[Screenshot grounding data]
──────
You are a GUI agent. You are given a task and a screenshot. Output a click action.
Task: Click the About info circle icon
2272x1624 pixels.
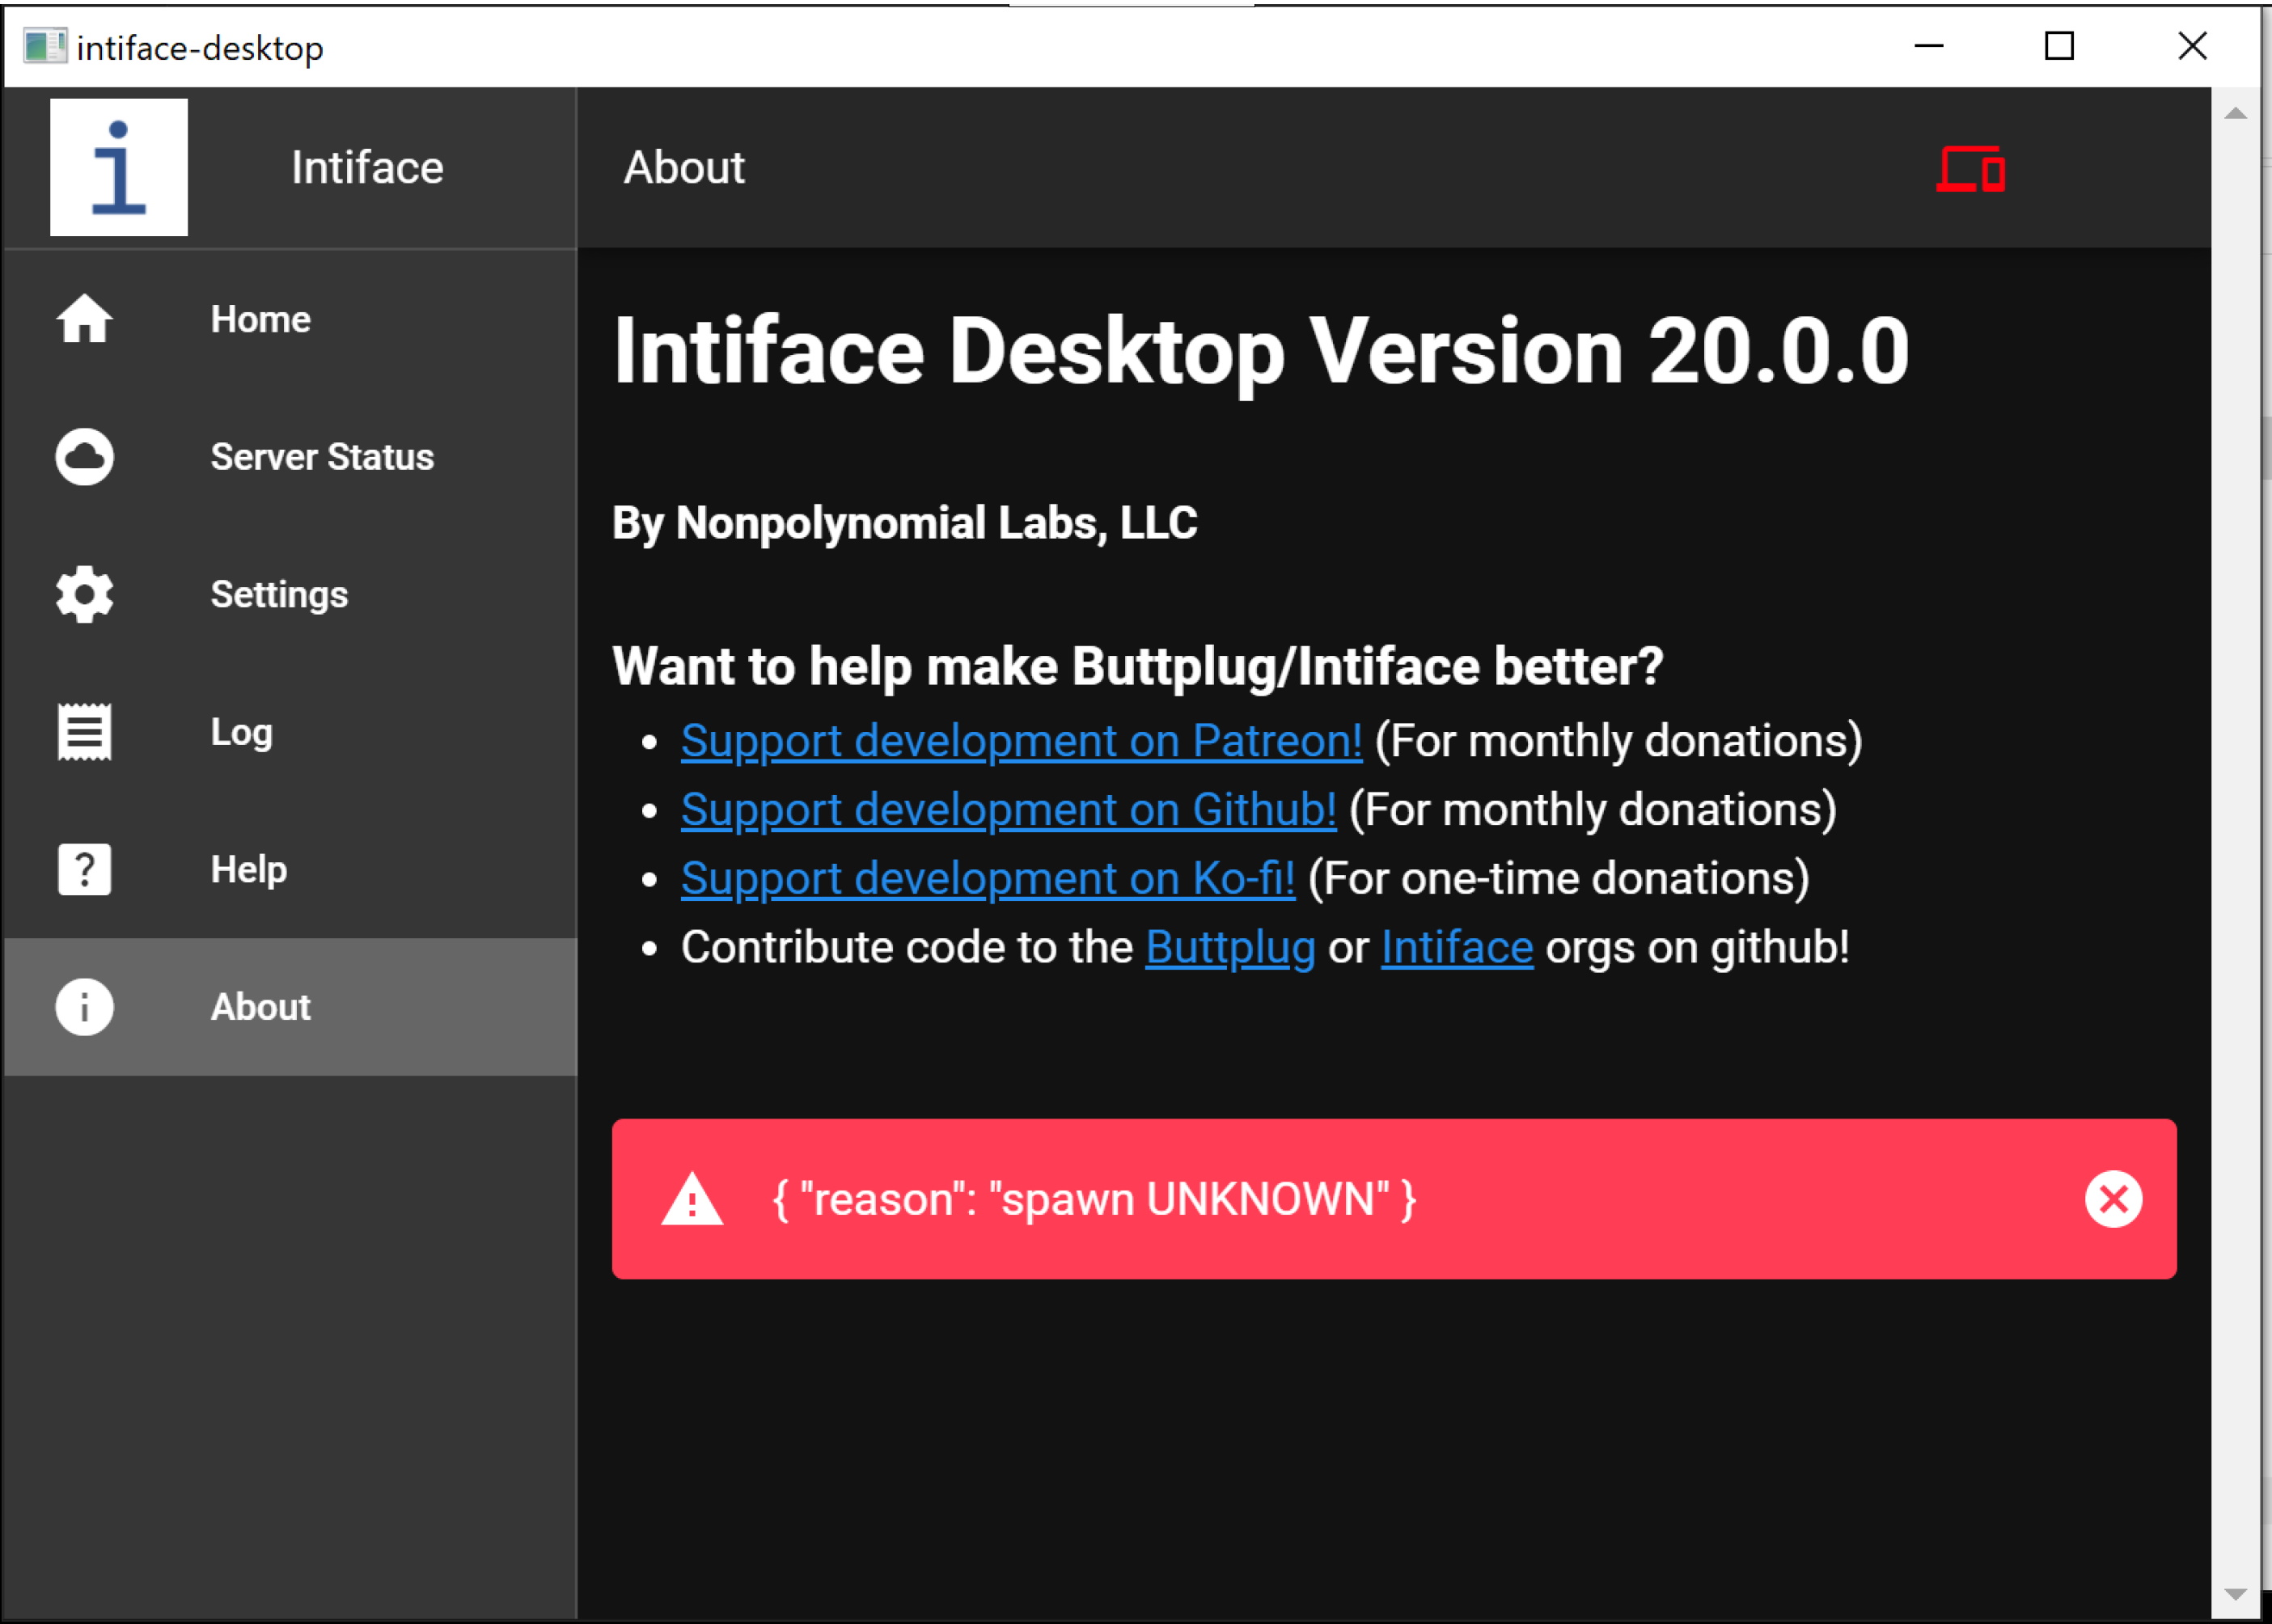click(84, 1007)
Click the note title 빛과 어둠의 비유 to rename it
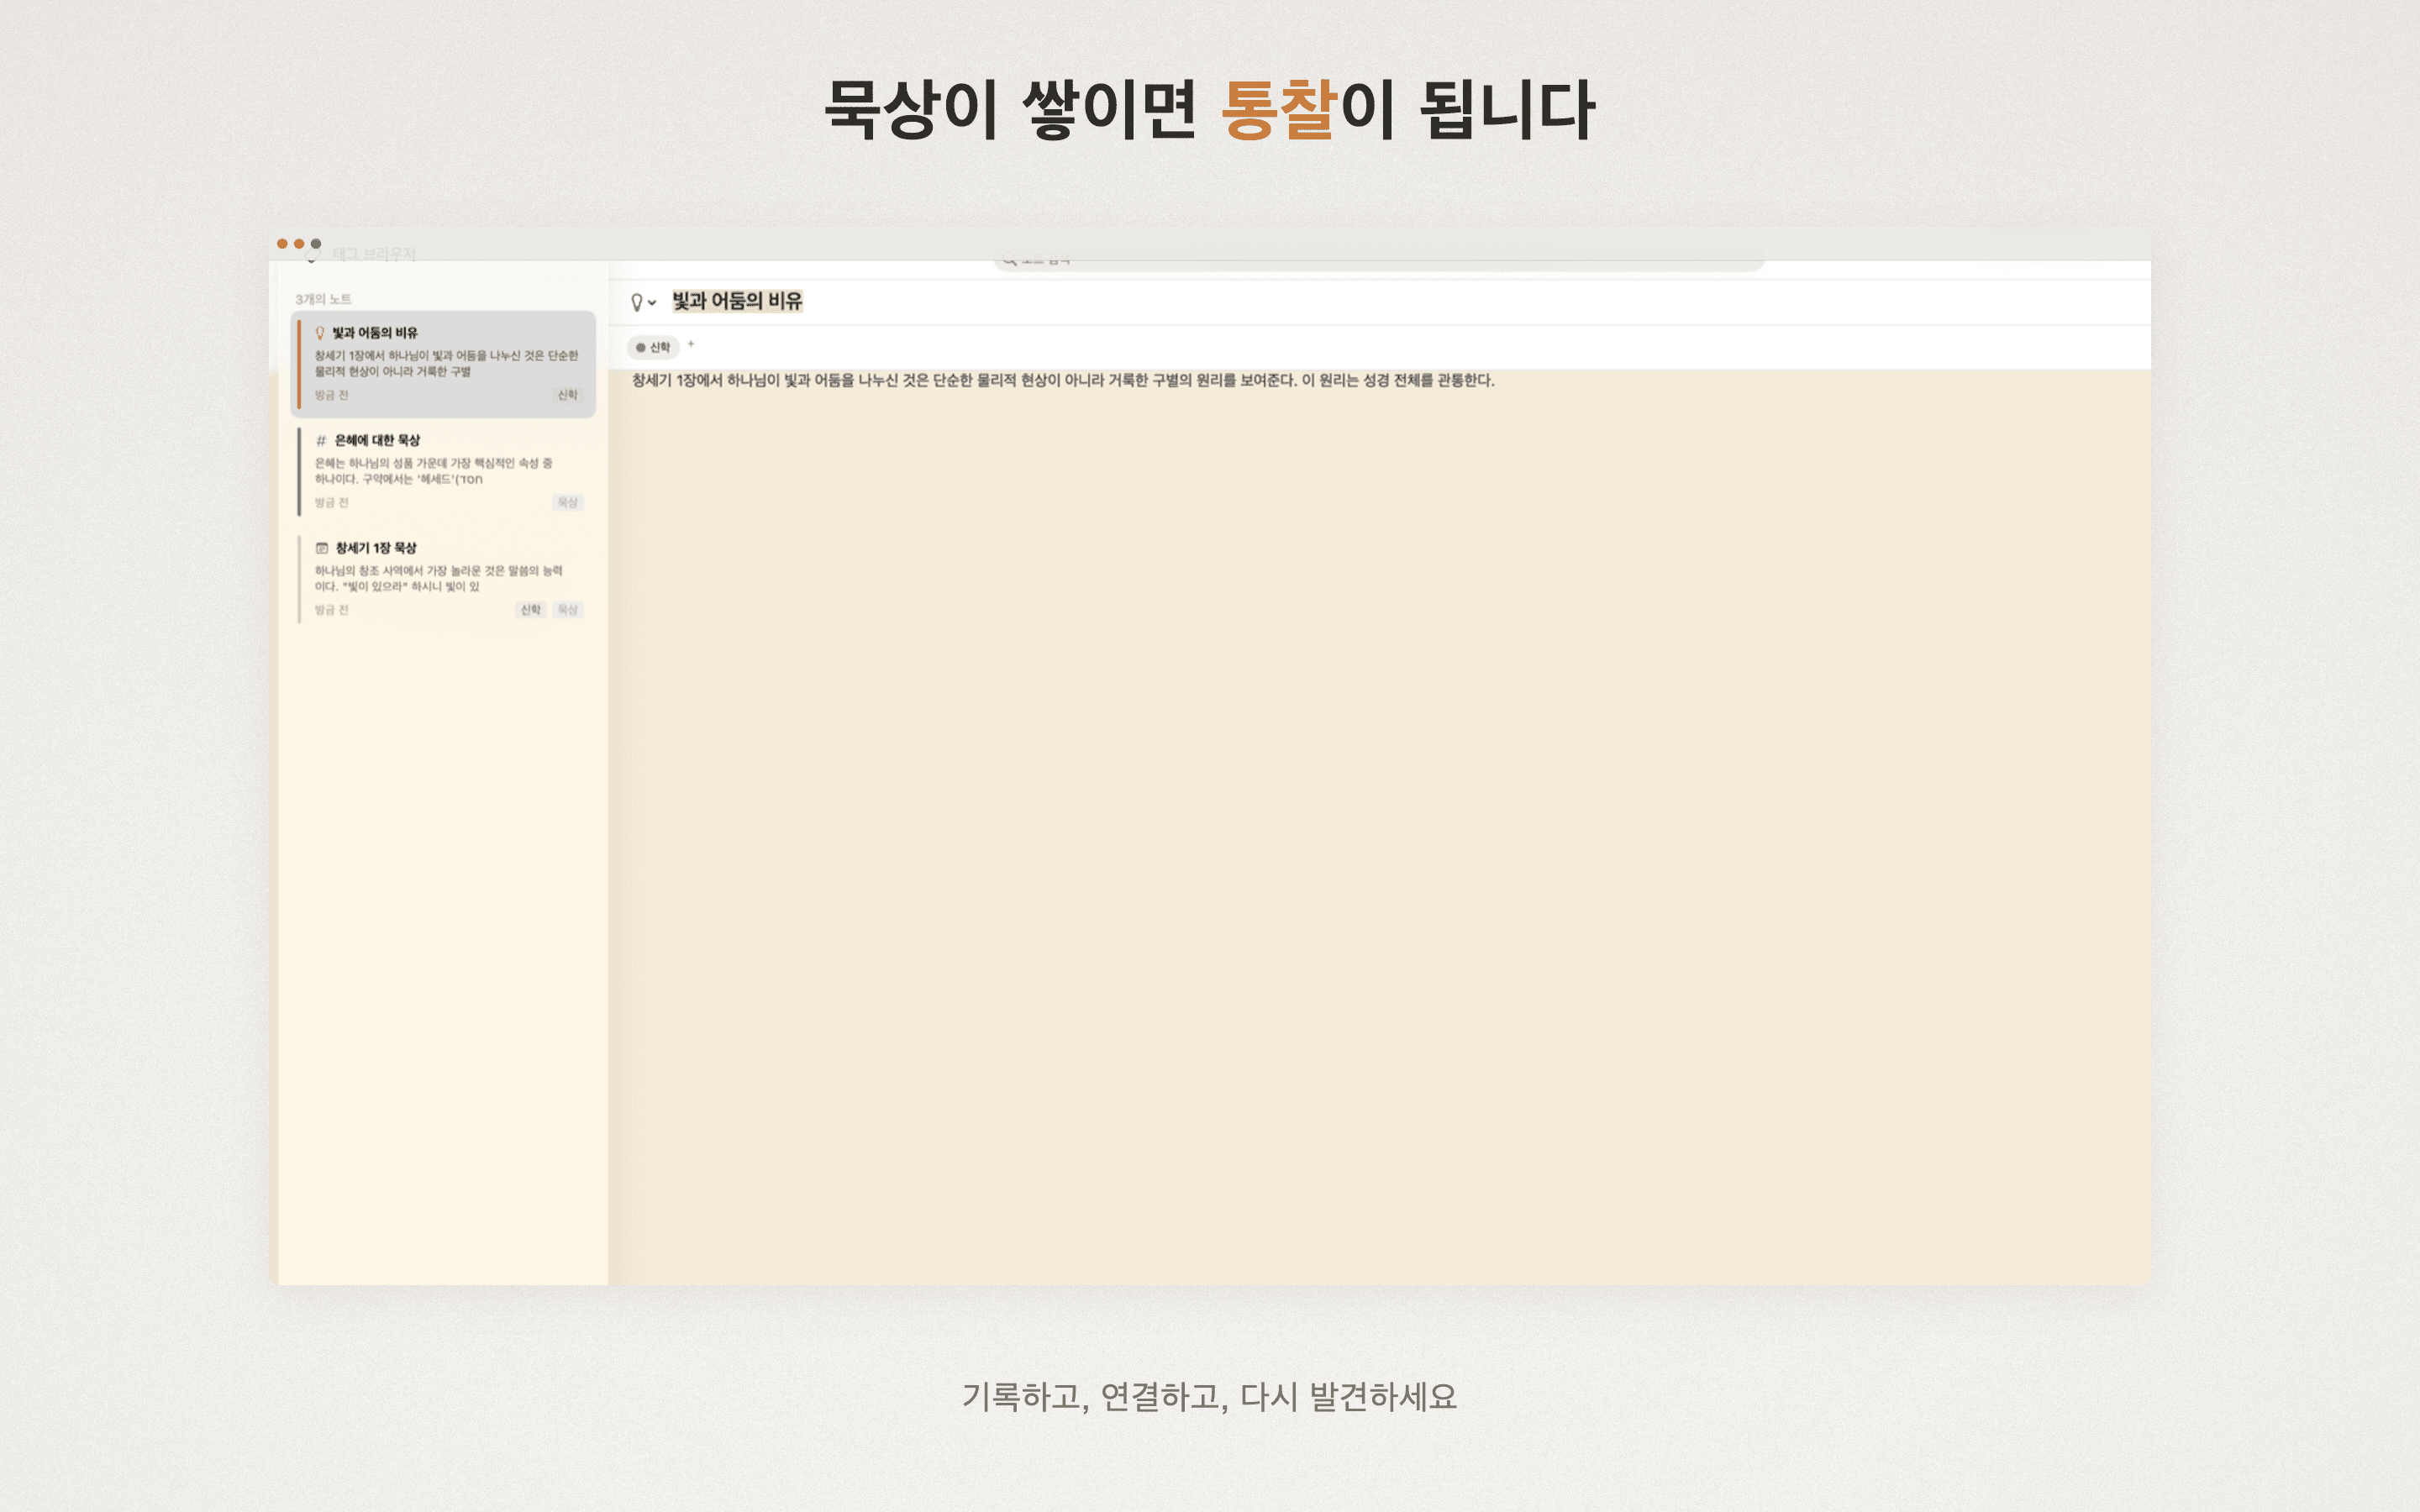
──────
What you have to do: Leave the pictures out. Repeat every entry above exactly.

Written solution:
You are a GUI agent. You are given a task and a screenshot. Output a click action.
Task: Click the About info circle icon
2272x1624 pixels.
click(84, 1007)
Click the note title 빛과 어둠의 비유 to rename it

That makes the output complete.